■ **DATA TO USE**:
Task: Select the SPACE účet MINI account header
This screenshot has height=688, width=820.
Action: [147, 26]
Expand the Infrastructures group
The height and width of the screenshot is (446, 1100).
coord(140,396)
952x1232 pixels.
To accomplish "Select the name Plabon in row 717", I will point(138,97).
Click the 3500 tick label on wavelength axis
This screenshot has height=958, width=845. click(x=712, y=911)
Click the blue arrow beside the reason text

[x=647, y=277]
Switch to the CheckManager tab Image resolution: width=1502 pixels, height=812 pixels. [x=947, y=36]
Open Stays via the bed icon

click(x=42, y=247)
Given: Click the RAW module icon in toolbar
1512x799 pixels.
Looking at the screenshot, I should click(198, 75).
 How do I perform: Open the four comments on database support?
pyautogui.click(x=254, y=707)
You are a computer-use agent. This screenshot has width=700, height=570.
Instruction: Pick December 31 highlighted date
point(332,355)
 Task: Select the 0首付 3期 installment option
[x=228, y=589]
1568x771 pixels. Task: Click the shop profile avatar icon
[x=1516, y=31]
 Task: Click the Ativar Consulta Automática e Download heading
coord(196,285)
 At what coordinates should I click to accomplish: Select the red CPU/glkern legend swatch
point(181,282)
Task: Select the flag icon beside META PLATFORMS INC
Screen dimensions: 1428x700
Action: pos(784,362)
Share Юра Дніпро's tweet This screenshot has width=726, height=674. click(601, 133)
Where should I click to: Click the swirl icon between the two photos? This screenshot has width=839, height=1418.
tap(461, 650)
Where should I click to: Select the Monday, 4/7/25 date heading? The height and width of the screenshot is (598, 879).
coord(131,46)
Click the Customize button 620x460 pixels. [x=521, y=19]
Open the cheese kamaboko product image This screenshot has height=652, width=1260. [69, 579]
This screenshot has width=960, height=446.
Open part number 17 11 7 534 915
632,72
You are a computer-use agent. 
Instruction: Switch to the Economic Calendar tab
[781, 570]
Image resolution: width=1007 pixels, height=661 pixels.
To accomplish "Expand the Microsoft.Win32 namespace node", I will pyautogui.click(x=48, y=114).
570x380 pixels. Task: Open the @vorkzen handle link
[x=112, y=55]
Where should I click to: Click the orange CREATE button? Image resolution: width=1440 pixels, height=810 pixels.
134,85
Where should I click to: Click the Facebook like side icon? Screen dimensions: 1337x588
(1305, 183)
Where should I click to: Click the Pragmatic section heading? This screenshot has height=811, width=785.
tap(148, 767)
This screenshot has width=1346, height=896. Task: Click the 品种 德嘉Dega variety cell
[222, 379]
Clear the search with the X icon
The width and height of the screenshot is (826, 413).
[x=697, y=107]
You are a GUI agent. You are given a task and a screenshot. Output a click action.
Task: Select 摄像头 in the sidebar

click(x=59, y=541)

■ **REQUIRED ACTION**:
Reproduce each entry above. Every word must match.

■ **TASK OUTPUT**:
Task: Select the SPACE účet MINI account header
This screenshot has height=688, width=820.
Action: [147, 26]
Expand the Infrastructures group
The height and width of the screenshot is (446, 1100).
coord(140,396)
952x1232 pixels.
To accomplish "Select the name Plabon in row 717", I will point(138,97).
Click the 3500 tick label on wavelength axis
This screenshot has height=958, width=845. click(x=712, y=911)
Click the blue arrow beside the reason text

[x=647, y=277]
Switch to the CheckManager tab Image resolution: width=1502 pixels, height=812 pixels. [x=947, y=36]
Open Stays via the bed icon

click(x=42, y=247)
Given: Click the RAW module icon in toolbar
1512x799 pixels.
Looking at the screenshot, I should click(198, 75).
 How do I perform: Open the four comments on database support?
pyautogui.click(x=254, y=707)
You are a computer-use agent. This screenshot has width=700, height=570.
Instruction: Pick December 31 highlighted date
point(332,355)
 Task: Select the 0首付 3期 installment option
[x=228, y=589]
1568x771 pixels. Task: Click the shop profile avatar icon
[x=1516, y=31]
 Task: Click the Ativar Consulta Automática e Download heading
coord(196,285)
 At what coordinates should I click to accomplish: Select the red CPU/glkern legend swatch
point(181,282)
Task: Select the flag icon beside META PLATFORMS INC
Screen dimensions: 1428x700
Action: pos(784,362)
Share Юра Дніпро's tweet This screenshot has width=726, height=674. click(601, 133)
Where should I click to: Click the swirl icon between the two photos? This screenshot has width=839, height=1418.
tap(461, 650)
Where should I click to: Select the Monday, 4/7/25 date heading? The height and width of the screenshot is (598, 879).
coord(131,46)
Click the Customize button 620x460 pixels. [x=521, y=19]
Open the cheese kamaboko product image This screenshot has height=652, width=1260. [69, 579]
This screenshot has width=960, height=446.
Open part number 17 11 7 534 915
632,72
You are a computer-use agent. 
Instruction: Switch to the Economic Calendar tab
[781, 570]
Image resolution: width=1007 pixels, height=661 pixels.
To accomplish "Expand the Microsoft.Win32 namespace node", I will pyautogui.click(x=48, y=114).
570x380 pixels. Task: Open the @vorkzen handle link
[x=112, y=55]
Where should I click to: Click the orange CREATE button? Image resolution: width=1440 pixels, height=810 pixels.
134,85
Where should I click to: Click the Facebook like side icon? Screen dimensions: 1337x588
(1305, 183)
Where should I click to: Click the Pragmatic section heading? This screenshot has height=811, width=785.
tap(148, 767)
This screenshot has width=1346, height=896. Task: Click the 品种 德嘉Dega variety cell
[222, 379]
Clear the search with the X icon
The width and height of the screenshot is (826, 413).
[x=697, y=107]
You are a GUI agent. You are given a task and a screenshot. Output a click action.
Task: Select 摄像头 in the sidebar

click(x=59, y=541)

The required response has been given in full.